Las potencias europeas y EE UU aplican a la perfección la regla de oro del comercio mundial: adquirir a bajo coste las materias primas y vender lo más caro posible las manufacturas y la tecnología; ahí está la clave para ganar fortunas… sobre todo si el precio de unos y otros productos los marcan los países ricos. Tal es la capacidad productiva de Occidente que sus gobiernos se ven obligados a reducir la producción para que no caigan los precios y se garanticen los beneficios de grandes empresas y bancos. Otra cosa es el futuro de trabajadores y campesinos, que no pueden competir con las importaciones de países empobrecidos y con su mano de obra barata.

Acostumbrada como está Europa a exportar su exceso de producción, no ha dudado nunca en abrir nuevos mercados; tanto para las mercaderías, como para sus ideas religiosas y políticas. Misioneros, comerciantes y militares (porque no siempre nuestro modelo era adoptado voluntariamente) han llevado durante siglos sus peculiares ideas de progreso y libertad al resto del planeta. Ahora ya no son las coronas y las compañías comerciales del viejo continente las que se turnan en el dominio de mares, tierras y pueblos.
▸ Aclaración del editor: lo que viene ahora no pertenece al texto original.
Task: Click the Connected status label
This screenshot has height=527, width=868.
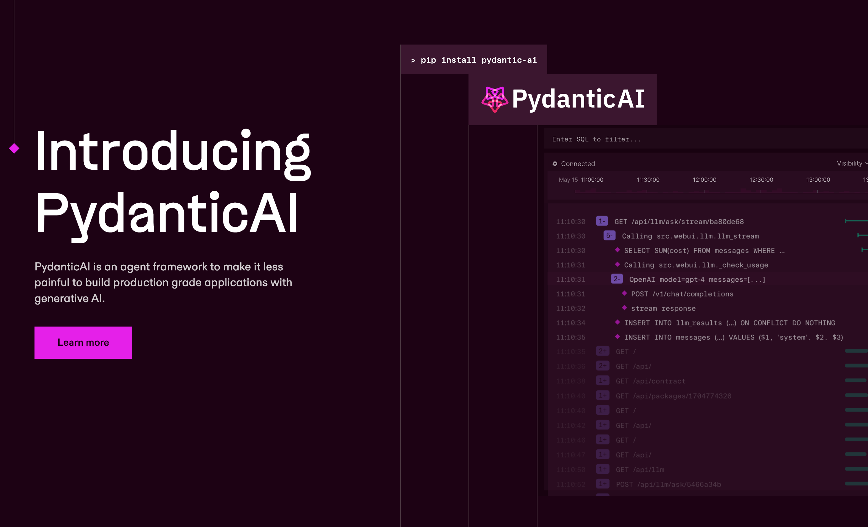Action: (x=578, y=164)
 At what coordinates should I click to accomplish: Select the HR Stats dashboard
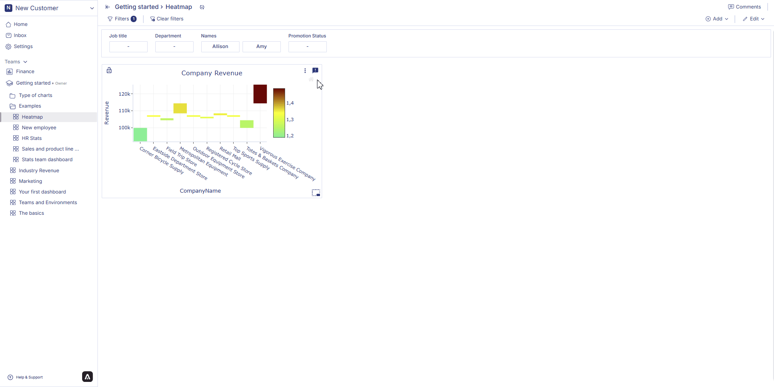point(31,138)
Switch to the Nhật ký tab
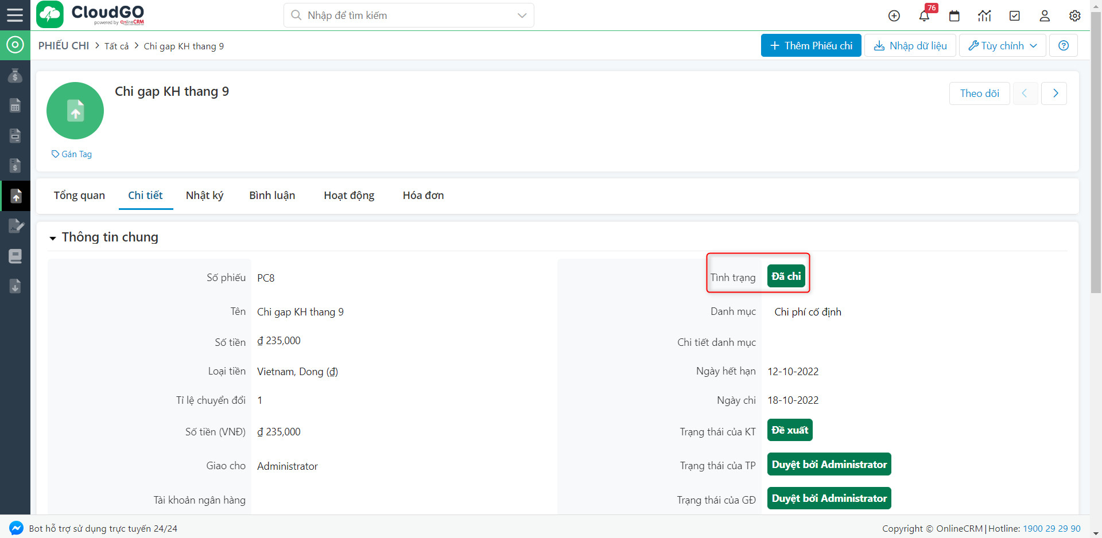Screen dimensions: 1102x538 click(204, 195)
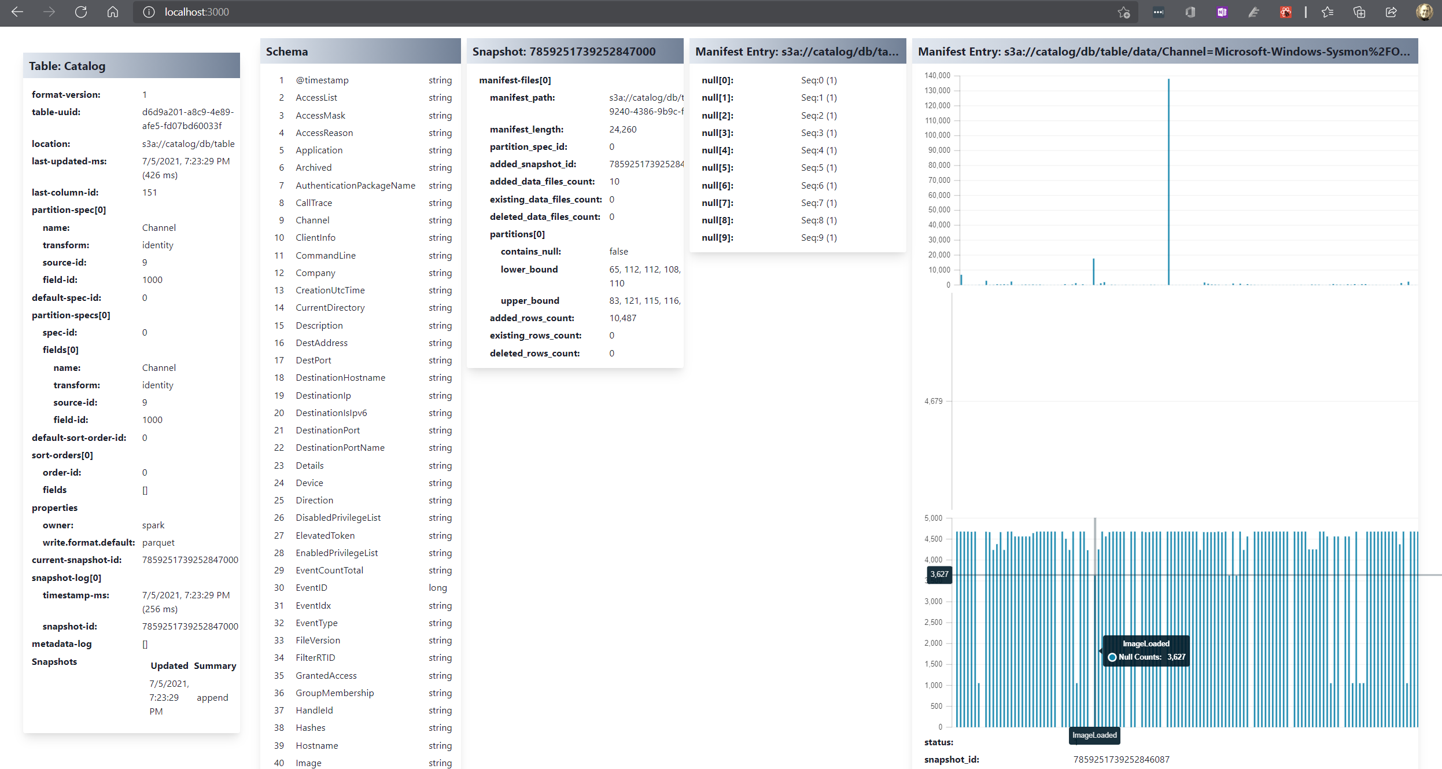Select the EventID schema row

[x=311, y=588]
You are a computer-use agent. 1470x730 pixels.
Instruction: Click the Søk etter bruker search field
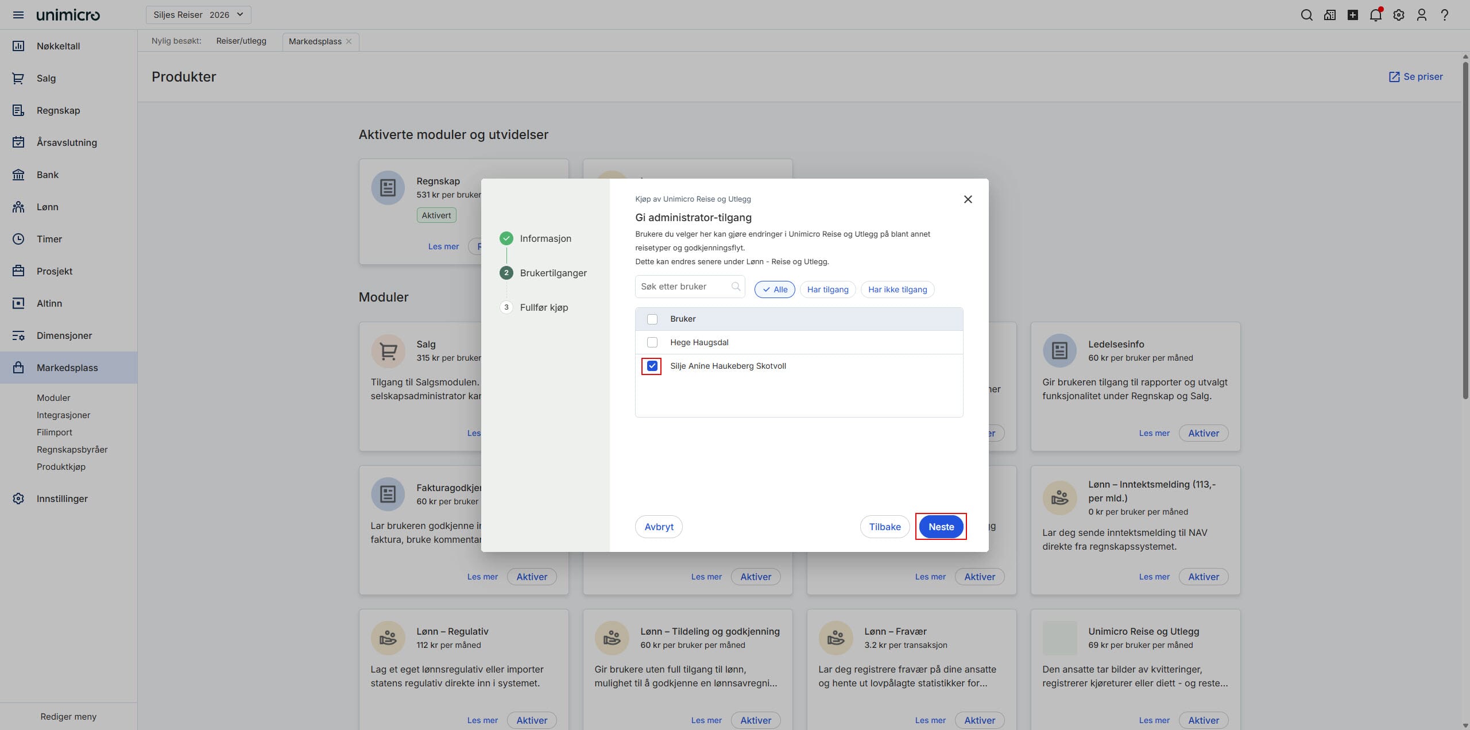click(x=683, y=287)
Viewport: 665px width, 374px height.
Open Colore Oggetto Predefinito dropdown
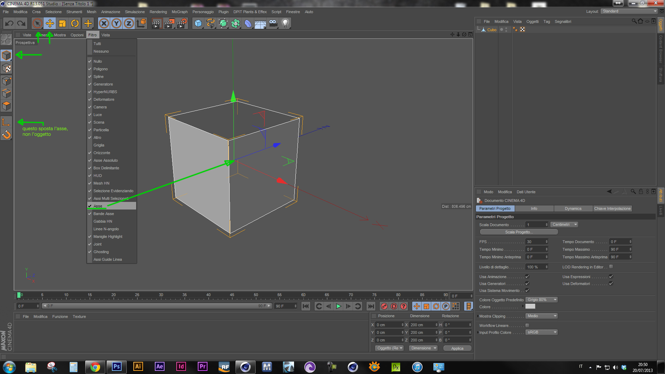pos(541,300)
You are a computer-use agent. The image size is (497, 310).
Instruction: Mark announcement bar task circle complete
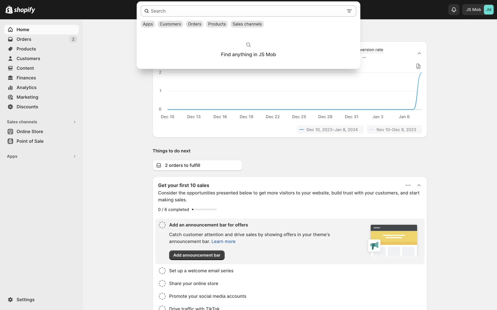click(162, 225)
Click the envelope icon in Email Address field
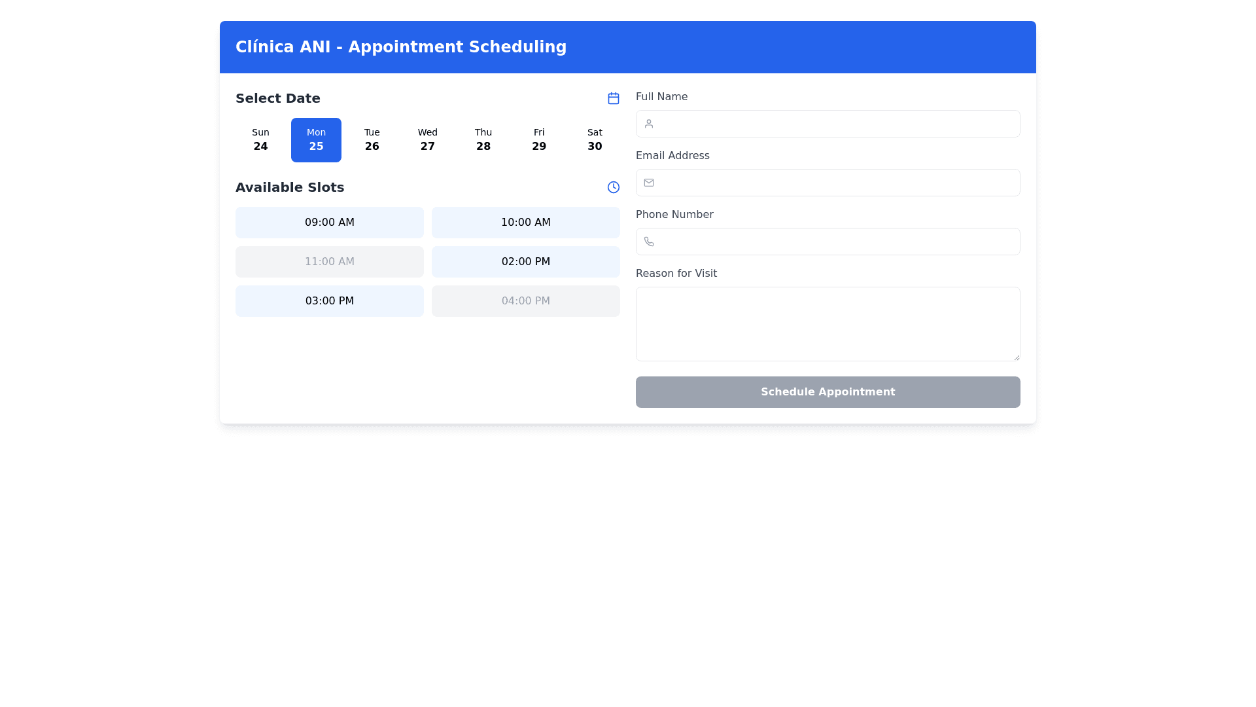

En nuestros días son los organismos internacionales (FMI, ONU, OTAN, OMC, etcétera) los que se encargan de que el sistema dominante lo sea mucho más y su influencia llegue a todos los rincones de la Tierra.

Europa y Norteamérica creen haber alcanzado tal perfección en sus formas de gobierno que se sienten con el deber de exportar su modelo de democracia a los países que no se adaptan a las normas de funcionamiento que en cada ocasión —y en función de los intereses de Wall Street— Occidente decide que son las correctas. Por esas cambiantes razones de Estado, el ciudadano de a pie nunca entenderá por qué nuestros soldados han de llevar la democracia a Libia o Irak y no deben hacer lo mismo respecto a Marruecos o Arabia Saudí, cuyos tiranos (amigos) son perfectamente homologables a los otros dictadores (repentinamente enemigos). Tampoco está al alcance de cualquiera entender que gobiernos amigos a los que desde las verdaderas democracias hemos armado (casos de Husein, Gadafi o los talibanes) pasen a ser amenazas para la Humanidad, que hay que aniquilar, aunque luego resulte que el remedio es peor que la enfermedad y los nuevos gobiernos imponen fórmulas tan poco democráticas como los depuestos.

La soberbia que da el poder es tal que permite a la banca europea exigir respeto a la democracia incluso a sus inventores. Bastó que Papandreu anunciara un referéndum para que el peso y las amenazas del euro cayeran sobre el Gobierno griego. Curioso que una decisión, la de consultar al pueblo, que se debería realizar ante cualquier asunto importante, sea atacada por gobiernos como el del PSOE, que aplican recortes y hasta reforman la Constitución sin preguntar a nadie… que no sea un banquero o un dirigente de la CEOE.